*** AVAILABLE DATA ***

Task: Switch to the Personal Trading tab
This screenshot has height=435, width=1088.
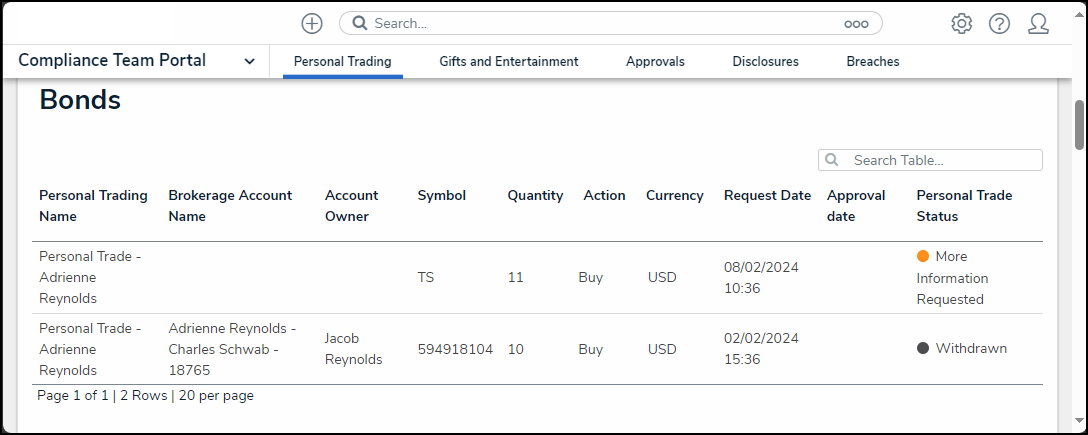Action: (342, 61)
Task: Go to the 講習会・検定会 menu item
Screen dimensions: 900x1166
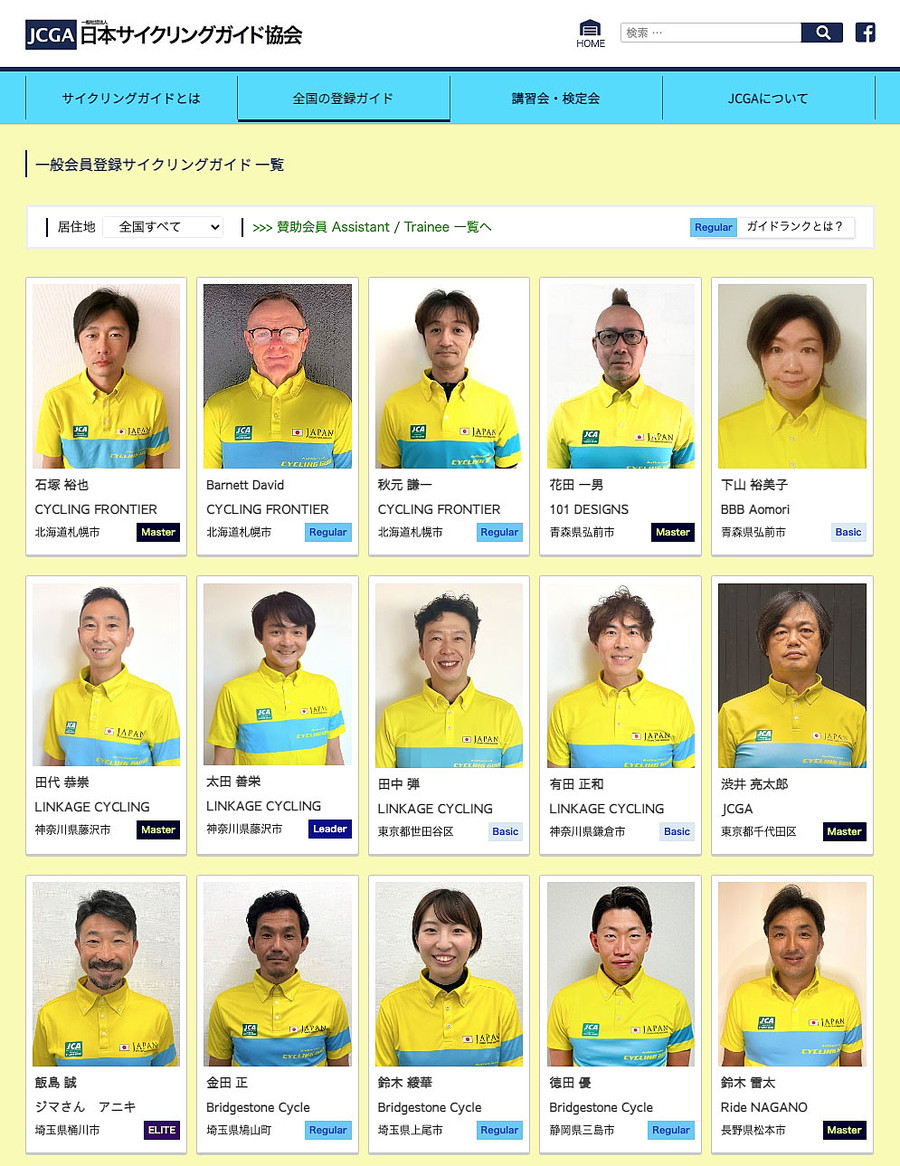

***

→ PROBLEM STATEMENT: For the string "Task", show each line of the entries above where it occurs.

→ EXERCISE RESPONSE:
Task: Switch to the Personal Trading tab
Task: Go to the 講習会・検定会 menu item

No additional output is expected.